Sunday, December 2, 2007

Psychic Distance, Exposition, and Information--Part I of (Who Knows?)

{Jump to Part II]

Jeremy James dropped me a note asking if I could share my thoughts on a particular point of craft. He noted that I sometimes start out at what might seem like an omniscient POV and then segue down into what is a tight limited third-person POV, and he’s right—I like doing that.

In fact, I love doing that, and I even do it in first-person POV, though that makes it a far trickier matter, since the only narrative voice allowed in first-person is that of the narrator. But give something like The Great Gatsby a very close read, and watch how Fitzgerald modulates the voice—at one moment, very intimately Nick Carraway, but at another quite writerly. (Indeed, some of the most famous passages are the writerly ones, while the most famous scenes are more intimately Nick.)

If I understand the question Jeremy’s posed, it was twofold: First, how do you get away with this without the initial sections sounding overinformative and too expository? And, second, how do you get from the seeming omniscience down to a tight interior POV without the reader sensing a POV shift?

Now, it’s not as if Jeremy hasn’t done this sort of thing himself—I’ve read some of his work. And writers do this sort of thing all the time (with greater or lesser intrusiveness). But I think the reason Jeremy tossed me this question was simply to grin while he watches me tie myself in knots trying to answer it. You won’t see this discussed in any book on craft I’ve ever come across: a common problem of technique, commonly ignored. We don’t even have an agreed-upon name for it.

Okay, I can take a challenge. (And I can fail, too.) How do you do this? I’m not sure. Even though I quite often blather on about aspects of craft, I’m generally an intuitive writer. I’m sort of sure what effect I want, and somewhat sure (though my judgment is not wholly reliable) when I am getting that effect. So I putz around until I think I’ve got what I want, which usually involves gnawing my knuckles raw…all to produce something that a reader is unlikely to pause to admire.

And, in fact, I don’t really want the reader to pause and admire. Elmore Leonard says, “If it sounds like writing, I cut it.” I won’t go that far, because I dearly love passages that ‘sound like writing’. But I don’t want the reader to pause and admire, I want the reader to nod, or smile, or frown, but keep on reading the damned story.

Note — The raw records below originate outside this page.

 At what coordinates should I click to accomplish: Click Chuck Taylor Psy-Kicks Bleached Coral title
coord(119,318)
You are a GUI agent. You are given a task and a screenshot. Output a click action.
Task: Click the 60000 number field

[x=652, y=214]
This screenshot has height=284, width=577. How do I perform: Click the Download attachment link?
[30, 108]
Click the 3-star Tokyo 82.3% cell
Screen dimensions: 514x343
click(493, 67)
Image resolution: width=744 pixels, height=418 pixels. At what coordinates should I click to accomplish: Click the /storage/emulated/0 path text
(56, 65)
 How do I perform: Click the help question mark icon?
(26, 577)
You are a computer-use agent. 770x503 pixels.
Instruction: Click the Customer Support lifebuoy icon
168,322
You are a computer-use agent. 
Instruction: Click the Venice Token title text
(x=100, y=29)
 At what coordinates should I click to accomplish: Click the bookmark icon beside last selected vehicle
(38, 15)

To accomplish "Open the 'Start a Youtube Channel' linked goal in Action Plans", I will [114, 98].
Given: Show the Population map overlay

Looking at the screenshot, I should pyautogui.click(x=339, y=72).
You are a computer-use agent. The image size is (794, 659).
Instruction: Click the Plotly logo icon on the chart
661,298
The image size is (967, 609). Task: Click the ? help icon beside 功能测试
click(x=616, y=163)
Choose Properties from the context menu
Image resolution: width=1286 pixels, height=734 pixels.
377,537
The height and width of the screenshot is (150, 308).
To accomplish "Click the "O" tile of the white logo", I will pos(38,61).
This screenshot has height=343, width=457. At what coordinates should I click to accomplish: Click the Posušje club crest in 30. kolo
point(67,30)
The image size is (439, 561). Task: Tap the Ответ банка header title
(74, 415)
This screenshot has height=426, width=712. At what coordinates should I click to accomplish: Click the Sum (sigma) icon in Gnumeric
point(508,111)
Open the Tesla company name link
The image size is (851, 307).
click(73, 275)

I’ve been mulling this over for a couple of weeks now. I think there are four principles at work here. Two of them relate to how psychic distance is modulated; the other two deal with the expository, seemingly omniscient, essayist voice itself.

* Manage psychic distance until it feels perfect
* Use sleight-of-hand when you can, and when you can’t, just say it
* In exposition, be swift, bold, and fearless
* In exposition, be shameless and have some irrelevant fun

I once knew a brilliant professor of intellectual history who claimed he knew he had his lecture prepared when he had three points, and that if the three points all started with the same letter that he had a spectacular lecture ready.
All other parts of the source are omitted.